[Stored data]
::::::
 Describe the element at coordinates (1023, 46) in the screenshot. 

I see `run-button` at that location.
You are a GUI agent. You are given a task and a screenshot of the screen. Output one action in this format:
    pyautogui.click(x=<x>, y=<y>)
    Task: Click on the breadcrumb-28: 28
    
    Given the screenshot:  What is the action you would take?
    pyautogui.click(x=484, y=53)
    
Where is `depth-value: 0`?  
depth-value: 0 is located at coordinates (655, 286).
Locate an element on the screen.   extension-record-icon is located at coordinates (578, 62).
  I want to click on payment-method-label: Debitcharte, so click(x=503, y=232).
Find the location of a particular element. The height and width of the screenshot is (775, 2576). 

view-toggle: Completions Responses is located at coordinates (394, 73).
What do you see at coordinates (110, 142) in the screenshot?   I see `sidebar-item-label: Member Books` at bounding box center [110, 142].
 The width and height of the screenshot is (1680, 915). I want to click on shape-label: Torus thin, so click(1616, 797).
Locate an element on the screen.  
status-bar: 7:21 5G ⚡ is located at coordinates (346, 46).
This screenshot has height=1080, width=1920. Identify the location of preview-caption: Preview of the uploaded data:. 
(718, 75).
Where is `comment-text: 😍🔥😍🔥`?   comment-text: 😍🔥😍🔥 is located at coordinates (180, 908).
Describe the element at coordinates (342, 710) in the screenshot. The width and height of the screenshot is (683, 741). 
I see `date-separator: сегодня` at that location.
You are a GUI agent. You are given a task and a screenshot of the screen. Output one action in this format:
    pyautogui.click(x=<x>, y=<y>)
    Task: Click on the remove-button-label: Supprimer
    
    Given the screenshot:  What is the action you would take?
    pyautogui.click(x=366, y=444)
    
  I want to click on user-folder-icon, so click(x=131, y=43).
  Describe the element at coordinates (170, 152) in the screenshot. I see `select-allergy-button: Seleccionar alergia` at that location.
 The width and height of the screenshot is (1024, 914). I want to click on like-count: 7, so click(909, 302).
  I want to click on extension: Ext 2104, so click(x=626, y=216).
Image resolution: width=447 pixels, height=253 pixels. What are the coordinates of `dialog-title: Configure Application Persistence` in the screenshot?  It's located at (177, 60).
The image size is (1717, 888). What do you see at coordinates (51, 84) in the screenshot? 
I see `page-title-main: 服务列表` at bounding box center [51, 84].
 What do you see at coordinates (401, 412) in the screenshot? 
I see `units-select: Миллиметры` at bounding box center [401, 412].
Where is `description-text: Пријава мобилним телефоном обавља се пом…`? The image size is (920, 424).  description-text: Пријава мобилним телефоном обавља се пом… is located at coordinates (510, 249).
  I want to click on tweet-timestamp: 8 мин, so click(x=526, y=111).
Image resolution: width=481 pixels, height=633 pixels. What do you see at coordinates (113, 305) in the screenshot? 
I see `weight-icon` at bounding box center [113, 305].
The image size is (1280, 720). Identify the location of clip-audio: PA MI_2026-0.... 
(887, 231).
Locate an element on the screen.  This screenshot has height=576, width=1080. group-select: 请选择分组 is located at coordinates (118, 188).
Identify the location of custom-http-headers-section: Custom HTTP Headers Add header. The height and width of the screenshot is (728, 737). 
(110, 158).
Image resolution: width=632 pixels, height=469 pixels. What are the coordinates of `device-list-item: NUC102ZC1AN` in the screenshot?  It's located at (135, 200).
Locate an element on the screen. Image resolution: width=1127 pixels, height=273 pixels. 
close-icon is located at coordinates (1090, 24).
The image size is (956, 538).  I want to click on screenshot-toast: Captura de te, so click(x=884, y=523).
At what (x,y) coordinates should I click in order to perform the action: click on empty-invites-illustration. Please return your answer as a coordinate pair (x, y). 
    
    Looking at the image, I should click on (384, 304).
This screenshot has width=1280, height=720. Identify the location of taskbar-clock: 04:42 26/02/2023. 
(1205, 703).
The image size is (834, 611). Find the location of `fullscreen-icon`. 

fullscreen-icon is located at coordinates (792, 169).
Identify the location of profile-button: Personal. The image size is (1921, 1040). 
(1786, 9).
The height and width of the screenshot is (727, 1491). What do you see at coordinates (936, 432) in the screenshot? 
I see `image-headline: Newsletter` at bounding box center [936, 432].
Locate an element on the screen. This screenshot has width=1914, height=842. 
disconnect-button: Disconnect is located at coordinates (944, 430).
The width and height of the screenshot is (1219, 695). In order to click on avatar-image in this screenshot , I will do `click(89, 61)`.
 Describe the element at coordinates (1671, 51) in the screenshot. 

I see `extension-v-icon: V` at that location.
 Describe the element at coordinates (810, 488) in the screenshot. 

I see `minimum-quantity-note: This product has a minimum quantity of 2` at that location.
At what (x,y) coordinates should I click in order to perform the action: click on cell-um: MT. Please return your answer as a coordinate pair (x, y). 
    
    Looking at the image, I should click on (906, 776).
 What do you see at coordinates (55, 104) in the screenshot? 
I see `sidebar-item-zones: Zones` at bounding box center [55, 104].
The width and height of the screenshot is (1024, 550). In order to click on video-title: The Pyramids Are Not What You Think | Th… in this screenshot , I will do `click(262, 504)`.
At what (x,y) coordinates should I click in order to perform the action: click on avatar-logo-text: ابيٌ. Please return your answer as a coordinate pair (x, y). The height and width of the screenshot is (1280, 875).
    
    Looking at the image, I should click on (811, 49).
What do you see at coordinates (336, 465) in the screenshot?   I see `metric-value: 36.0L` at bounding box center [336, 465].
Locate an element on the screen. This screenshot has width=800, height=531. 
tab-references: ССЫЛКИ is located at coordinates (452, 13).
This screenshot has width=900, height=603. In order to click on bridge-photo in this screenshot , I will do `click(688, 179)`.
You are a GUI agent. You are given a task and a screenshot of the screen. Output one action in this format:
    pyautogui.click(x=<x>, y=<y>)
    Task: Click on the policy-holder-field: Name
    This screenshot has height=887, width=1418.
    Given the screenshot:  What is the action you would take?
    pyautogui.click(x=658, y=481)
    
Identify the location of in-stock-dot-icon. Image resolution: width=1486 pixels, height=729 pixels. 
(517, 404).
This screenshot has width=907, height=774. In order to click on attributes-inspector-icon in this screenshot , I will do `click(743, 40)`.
::::::
- [Exercise]
Output every line of the rows above as a numbered list, leaving out the blank lines.

- [Result of this task]
1.  Describe the element at coordinates (1023, 46) in the screenshot. 
2. I see `run-button` at that location.
3. You are a GUI agent. You are given a task and a screenshot of the screen. Output one action in this format:
4.     pyautogui.click(x=<x>, y=<y>)
5.     Task: Click on the breadcrumb-28: 28
6.     Given the screenshot:  What is the action you would take?
7.     pyautogui.click(x=484, y=53)
8. Where is `depth-value: 0`?  
9. depth-value: 0 is located at coordinates (655, 286).
10. Locate an element on the screen.   extension-record-icon is located at coordinates (578, 62).
11.   I want to click on payment-method-label: Debitcharte, so click(x=503, y=232).
12. Find the location of a particular element. The height and width of the screenshot is (775, 2576). 
13. view-toggle: Completions Responses is located at coordinates (394, 73).
14. What do you see at coordinates (110, 142) in the screenshot?   I see `sidebar-item-label: Member Books` at bounding box center [110, 142].
15.  The width and height of the screenshot is (1680, 915). I want to click on shape-label: Torus thin, so click(1616, 797).
16. Locate an element on the screen.  
17. status-bar: 7:21 5G ⚡ is located at coordinates (346, 46).
18. This screenshot has height=1080, width=1920. Identify the location of preview-caption: Preview of the uploaded data:. 
19. (718, 75).
20. Where is `comment-text: 😍🔥😍🔥`?   comment-text: 😍🔥😍🔥 is located at coordinates (180, 908).
21. Describe the element at coordinates (342, 710) in the screenshot. The width and height of the screenshot is (683, 741). 
22. I see `date-separator: сегодня` at that location.
23. You are a GUI agent. You are given a task and a screenshot of the screen. Output one action in this format:
24.     pyautogui.click(x=<x>, y=<y>)
25.     Task: Click on the remove-button-label: Supprimer
26.     Given the screenshot:  What is the action you would take?
27.     pyautogui.click(x=366, y=444)
28.   I want to click on user-folder-icon, so click(x=131, y=43).
29.   Describe the element at coordinates (170, 152) in the screenshot. I see `select-allergy-button: Seleccionar alergia` at that location.
30.  The width and height of the screenshot is (1024, 914). I want to click on like-count: 7, so click(909, 302).
31.   I want to click on extension: Ext 2104, so click(x=626, y=216).
32. Image resolution: width=447 pixels, height=253 pixels. What are the coordinates of `dialog-title: Configure Application Persistence` in the screenshot?  It's located at (177, 60).
33. The image size is (1717, 888). What do you see at coordinates (51, 84) in the screenshot? 
34. I see `page-title-main: 服务列表` at bounding box center [51, 84].
35.  What do you see at coordinates (401, 412) in the screenshot? 
36. I see `units-select: Миллиметры` at bounding box center [401, 412].
37. Where is `description-text: Пријава мобилним телефоном обавља се пом…`? The image size is (920, 424).  description-text: Пријава мобилним телефоном обавља се пом… is located at coordinates (510, 249).
38.   I want to click on tweet-timestamp: 8 мин, so click(x=526, y=111).
39. Image resolution: width=481 pixels, height=633 pixels. What do you see at coordinates (113, 305) in the screenshot? 
40. I see `weight-icon` at bounding box center [113, 305].
41. The image size is (1280, 720). Identify the location of clip-audio: PA MI_2026-0.... 
42. (887, 231).
43. Locate an element on the screen.  This screenshot has height=576, width=1080. group-select: 请选择分组 is located at coordinates (118, 188).
44. Identify the location of custom-http-headers-section: Custom HTTP Headers Add header. The height and width of the screenshot is (728, 737). 
45. (110, 158).
46. Image resolution: width=632 pixels, height=469 pixels. What are the coordinates of `device-list-item: NUC102ZC1AN` in the screenshot?  It's located at (135, 200).
47. Locate an element on the screen. Image resolution: width=1127 pixels, height=273 pixels. 
48. close-icon is located at coordinates (1090, 24).
49. The image size is (956, 538).  I want to click on screenshot-toast: Captura de te, so click(x=884, y=523).
50. At what (x,y) coordinates should I click in order to perform the action: click on empty-invites-illustration. Please return your answer as a coordinate pair (x, y). 
51.     Looking at the image, I should click on (384, 304).
52. This screenshot has width=1280, height=720. Identify the location of taskbar-clock: 04:42 26/02/2023. 
53. (1205, 703).
54. The image size is (834, 611). Find the location of `fullscreen-icon`. 
55. fullscreen-icon is located at coordinates (792, 169).
56. Identify the location of profile-button: Personal. The image size is (1921, 1040). 
57. (1786, 9).
58. The height and width of the screenshot is (727, 1491). What do you see at coordinates (936, 432) in the screenshot? 
59. I see `image-headline: Newsletter` at bounding box center [936, 432].
60. Locate an element on the screen. This screenshot has width=1914, height=842. 
61. disconnect-button: Disconnect is located at coordinates (944, 430).
62. The width and height of the screenshot is (1219, 695). In order to click on avatar-image in this screenshot , I will do `click(89, 61)`.
63.  Describe the element at coordinates (1671, 51) in the screenshot. 
64. I see `extension-v-icon: V` at that location.
65.  Describe the element at coordinates (810, 488) in the screenshot. 
66. I see `minimum-quantity-note: This product has a minimum quantity of 2` at that location.
67. At what (x,y) coordinates should I click in order to perform the action: click on cell-um: MT. Please return your answer as a coordinate pair (x, y). 
68.     Looking at the image, I should click on (906, 776).
69.  What do you see at coordinates (55, 104) in the screenshot? 
70. I see `sidebar-item-zones: Zones` at bounding box center [55, 104].
71. The width and height of the screenshot is (1024, 550). In order to click on video-title: The Pyramids Are Not What You Think | Th… in this screenshot , I will do `click(262, 504)`.
72. At what (x,y) coordinates should I click in order to perform the action: click on avatar-logo-text: ابيٌ. Please return your answer as a coordinate pair (x, y). The height and width of the screenshot is (1280, 875).
73.     Looking at the image, I should click on (811, 49).
74. What do you see at coordinates (336, 465) in the screenshot?   I see `metric-value: 36.0L` at bounding box center [336, 465].
75. Locate an element on the screen. This screenshot has width=800, height=531. 
76. tab-references: ССЫЛКИ is located at coordinates (452, 13).
77. This screenshot has width=900, height=603. In order to click on bridge-photo in this screenshot , I will do `click(688, 179)`.
78. You are a GUI agent. You are given a task and a screenshot of the screen. Output one action in this format:
79.     pyautogui.click(x=<x>, y=<y>)
80.     Task: Click on the policy-holder-field: Name
81.     This screenshot has height=887, width=1418.
82.     Given the screenshot:  What is the action you would take?
83.     pyautogui.click(x=658, y=481)
84. Identify the location of in-stock-dot-icon. Image resolution: width=1486 pixels, height=729 pixels. 
85. (517, 404).
86. This screenshot has width=907, height=774. In order to click on attributes-inspector-icon in this screenshot , I will do `click(743, 40)`.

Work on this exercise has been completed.